(A series of records)
——
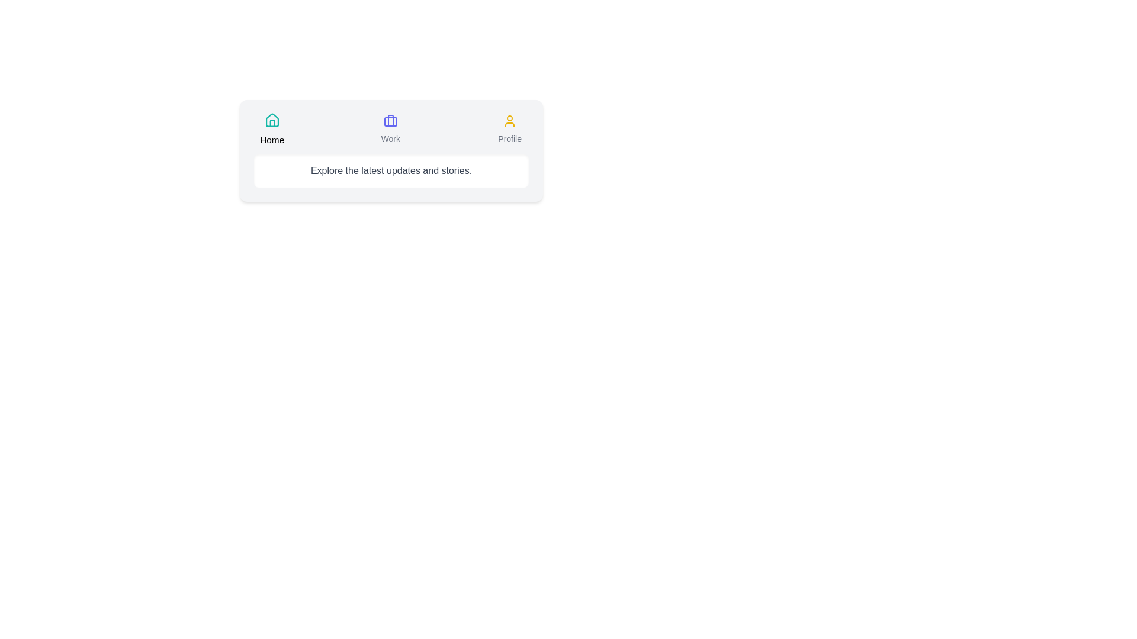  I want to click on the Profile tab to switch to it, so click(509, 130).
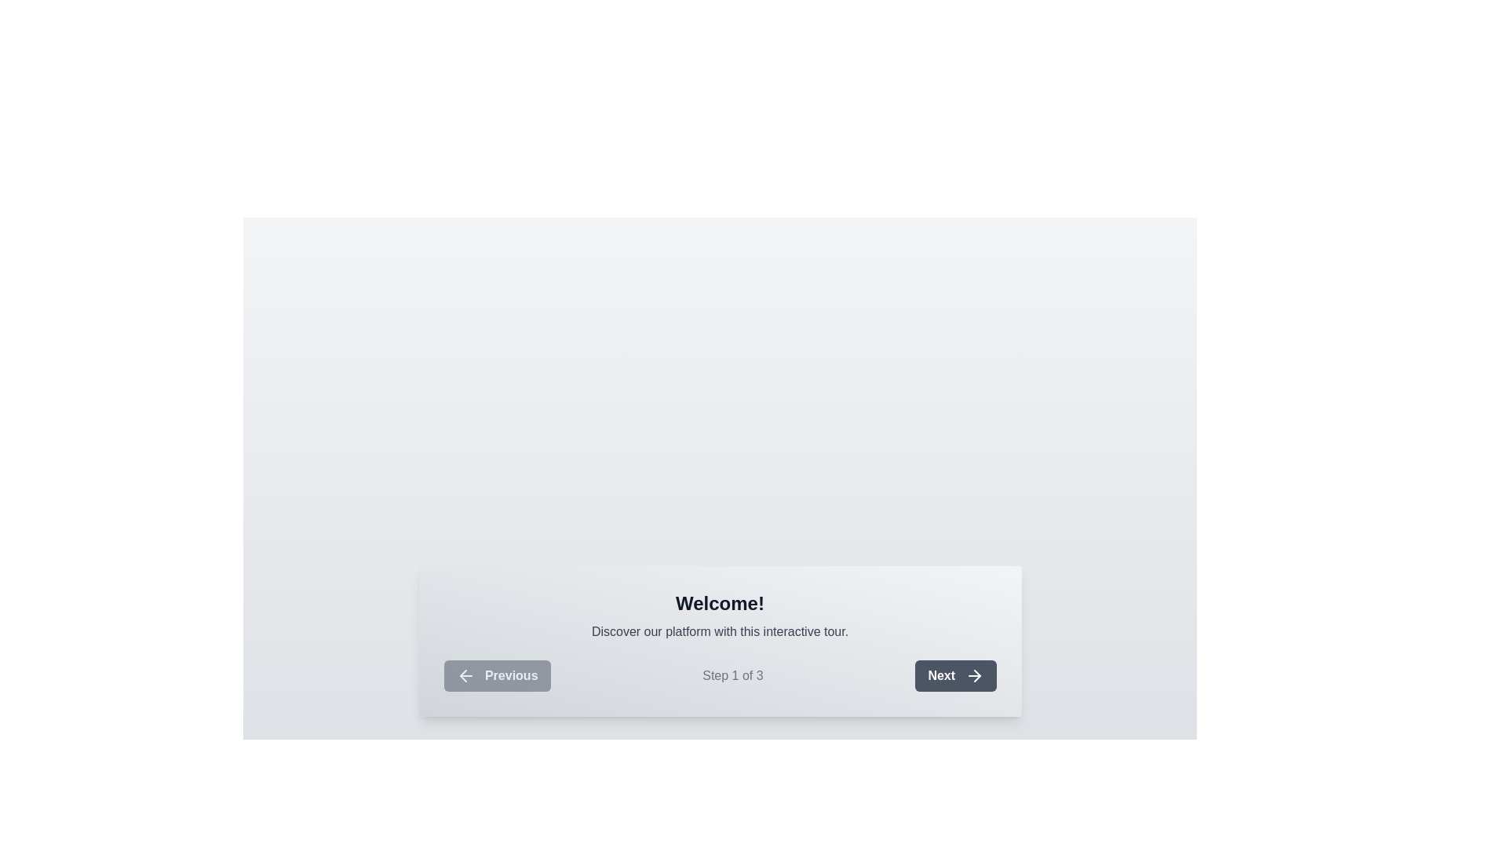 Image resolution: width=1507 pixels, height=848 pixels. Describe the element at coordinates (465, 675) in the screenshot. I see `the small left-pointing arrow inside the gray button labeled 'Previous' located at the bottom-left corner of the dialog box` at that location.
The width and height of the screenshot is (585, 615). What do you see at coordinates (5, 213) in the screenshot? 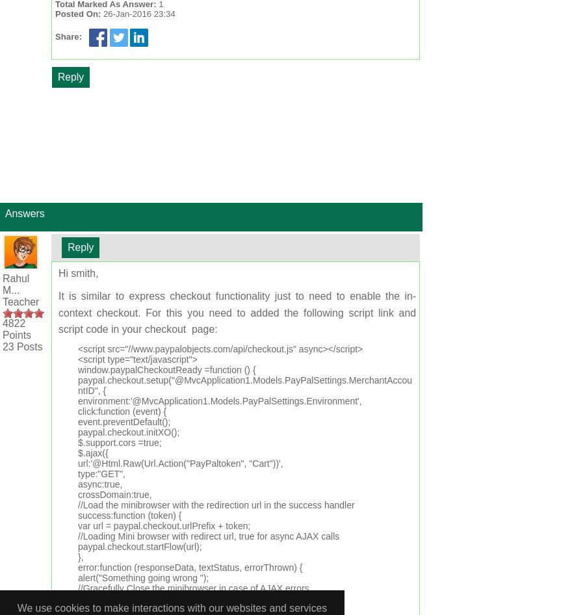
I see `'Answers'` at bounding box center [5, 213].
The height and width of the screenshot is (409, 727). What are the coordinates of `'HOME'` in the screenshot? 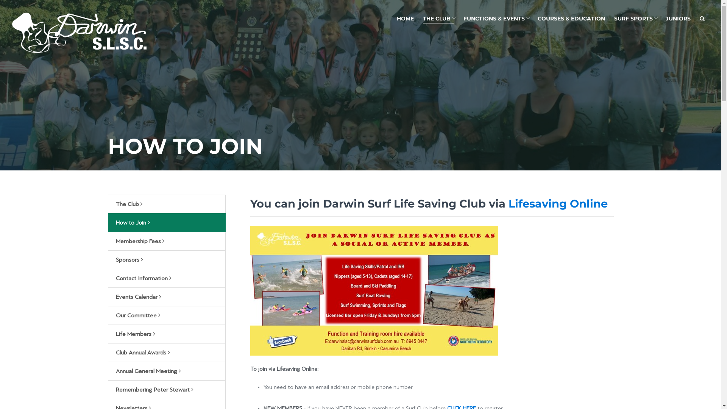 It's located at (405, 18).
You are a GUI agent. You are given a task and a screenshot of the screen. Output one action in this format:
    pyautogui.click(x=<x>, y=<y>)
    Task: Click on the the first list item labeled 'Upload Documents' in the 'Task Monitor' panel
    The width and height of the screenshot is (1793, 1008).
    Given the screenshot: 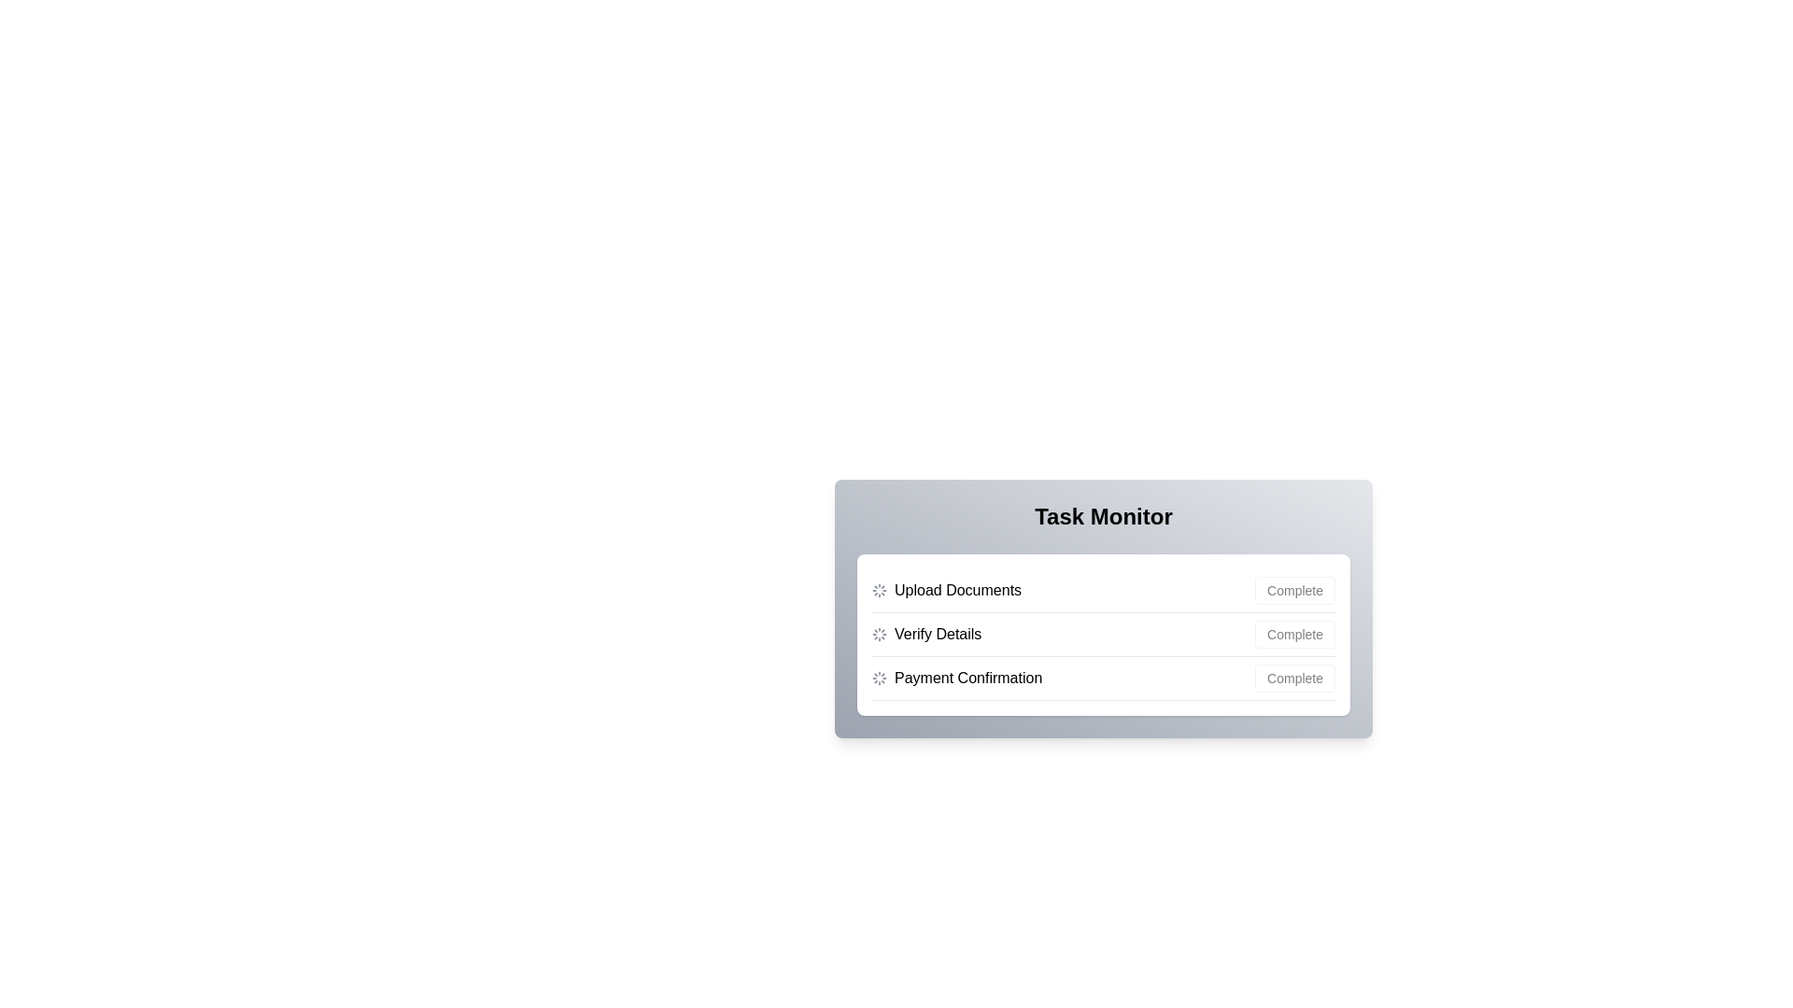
——
■ **Exercise prompt**:
Retype the items from the line containing "The width and height of the screenshot is (585, 615)." through the line containing "center [5, 213].", including both of those lines. Leave out the pictures.

■ **Response to the exercise**:
The width and height of the screenshot is (585, 615). What do you see at coordinates (5, 213) in the screenshot? 
I see `'Answers'` at bounding box center [5, 213].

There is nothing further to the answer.